Friends and Strangers ★★★★
(MA) 84 minutes

Wit isn’t something you find that often in Australian cinema, but James Vaughan’s winning first feature Friends and Strangers is an exception. Not that the characters are especially eloquent: they can come out with things that catch you by surprise, but often it’s the banality that makes the lines sing.

Friends and Strangers follows Ray (Fergus Wilson) and his misadventures through Sydney.

Friends and Strangers follows Ray (Fergus Wilson) and his misadventures through Sydney.

“Good to be out of the car,” announces the feckless 20-something Ray (non-professional Fergus Wilson) at the beginning of an ill-fated bush camping trip. The tone isn’t exactly ironic, but implies an idle amusement at having nothing better to say.

Ray is described by a minor character as “one of those sincere guys”, which is apt to a point. But in the aftermath of a break-up, he has trouble committing to anything, even a facial expression – to the frustration of his travelling companion Alice (Emma Diaz), who can’t quite tell if the two of them are friends, potential lovers, or anything at all.

Back home in Sydney she drops out of the story, leaving the way clear for more of Ray’s misadventures. These culminate in a bid to shoot a wedding video at a harbour mansion that derails before it begins, paralleling the film’s more wilful refusal of conventional narrative structure.

Analogues to the general approach are plentiful in US independent cinema: Hal Hartley’s formalised deadpan or Andrew Bujalski’s sense of the comedy of passive aggression (the term “mumblecore,” approaching its 20th anniversary, is surely due for retirement).

Yet, Vaughan, after his fashion, is heavily preoccupied with national identity – and you don’t get much closer to the Australian mainstream than a recessive man-child bumbling through a string of satirical episodes while remaining several fathoms out of his depth.
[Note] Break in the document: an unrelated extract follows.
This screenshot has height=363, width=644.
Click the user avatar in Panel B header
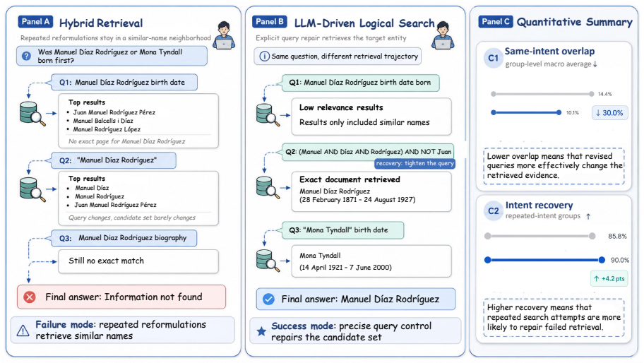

A sense of local tradition is likewise apparent in the painterly compositions devised by Vaughan and cinematographer Dimitri Zaunders, which typically carve the image into two or three zones of contrasting colour (the flap of Ray and Alice’s peach-orange tent is emblematic). Arthur Boyd may have influenced the bush scenes; some semi-deserted streetscapes have a touch of Jeffrey Smart.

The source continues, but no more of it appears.